_Problem details_
Go through the listing and copy every line word for word.

(Input material)

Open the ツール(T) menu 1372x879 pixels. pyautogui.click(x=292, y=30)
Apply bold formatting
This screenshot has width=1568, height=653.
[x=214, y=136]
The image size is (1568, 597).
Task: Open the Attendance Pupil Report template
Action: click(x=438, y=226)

(End Input material)

_The answer_
Open the ツール(T) menu 1372x879 pixels. pyautogui.click(x=292, y=30)
Apply bold formatting
This screenshot has width=1568, height=653.
[x=214, y=136]
The image size is (1568, 597).
Task: Open the Attendance Pupil Report template
Action: click(x=438, y=226)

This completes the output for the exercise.